Czy jesteśmy na to gotowi?
11 lutego na Podkarpaciu rozpoczęły się ferie zimowe. Na świecie wydarzyło się jednak coś znacznie ważniejszego. Z Watykanu dotarła do nas wiadomość, że Papież Benedykt XVI postanowił ustąpić z Tronu Piotrowego i przekazać sprawowaną funkcję komuś młodszemu i zdrowszemu. Papież wyznał z rozbrajającą szczerością, że nie ma już na tyle sił i zdrowia, aby pielgrzymować po świecie i sterować Kościołem. Zaskoczenie wiernych było ogromne.
WTVN24 od samego rana można było przeczytać tę informację na żółtym pasku. Kilka minut później pojawiły się pierwsze komentarze dziennikarzy i dyskusje nad przyszłością Kościoła. Najpierw zastanawiano się, dlaczego Benedykt XVI właśnie w tym momencie podjął taką decyzję i czym się tak naprawdę kierował. Potem rozważano, czy i na ile ta jego decyzja zgodna jest z procedurami obowiązującymi w Kościele i co to jego ustąpienie może dla Kościoła znaczyć. Pod wieczór dywagowano już nad przyszłością ustępującego papieża i nad jego ewentualnym następcą.

> Zadanie do wykonania:
Powtórz dokładnie cały tekst o ustąpieniu papieża Benedykta XVI.

> Przekazane dane:
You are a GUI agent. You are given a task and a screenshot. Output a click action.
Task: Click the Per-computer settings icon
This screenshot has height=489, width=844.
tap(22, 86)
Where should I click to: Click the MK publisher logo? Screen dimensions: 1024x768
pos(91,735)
==
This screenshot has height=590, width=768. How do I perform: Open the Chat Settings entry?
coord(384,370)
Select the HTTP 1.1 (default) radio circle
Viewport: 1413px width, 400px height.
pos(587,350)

> W odpowiedzi:
Czy jesteśmy na to gotowi?
11 lutego na Podkarpaciu rozpoczęły się ferie zimowe. Na świecie wydarzyło się jednak coś znacznie ważniejszego. Z Watykanu dotarła do nas wiadomość, że Papież Benedykt XVI postanowił ustąpić z Tronu Piotrowego i przekazać sprawowaną funkcję komuś młodszemu i zdrowszemu. Papież wyznał z rozbrajającą szczerością, że nie ma już na tyle sił i zdrowia, aby pielgrzymować po świecie i sterować Kościołem. Zaskoczenie wiernych było ogromne.
WTVN24 od samego rana można było przeczytać tę informację na żółtym pasku. Kilka minut później pojawiły się pierwsze komentarze dziennikarzy i dyskusje nad przyszłością Kościoła. Najpierw zastanawiano się, dlaczego Benedykt XVI właśnie w tym momencie podjął taką decyzję i czym się tak naprawdę kierował. Potem rozważano, czy i na ile ta jego decyzja zgodna jest z procedurami obowiązującymi w Kościele i co to jego ustąpienie może dla Kościoła znaczyć. Pod wieczór dywagowano już nad przyszłością ustępującego papieża i nad jego ewentualnym następcą.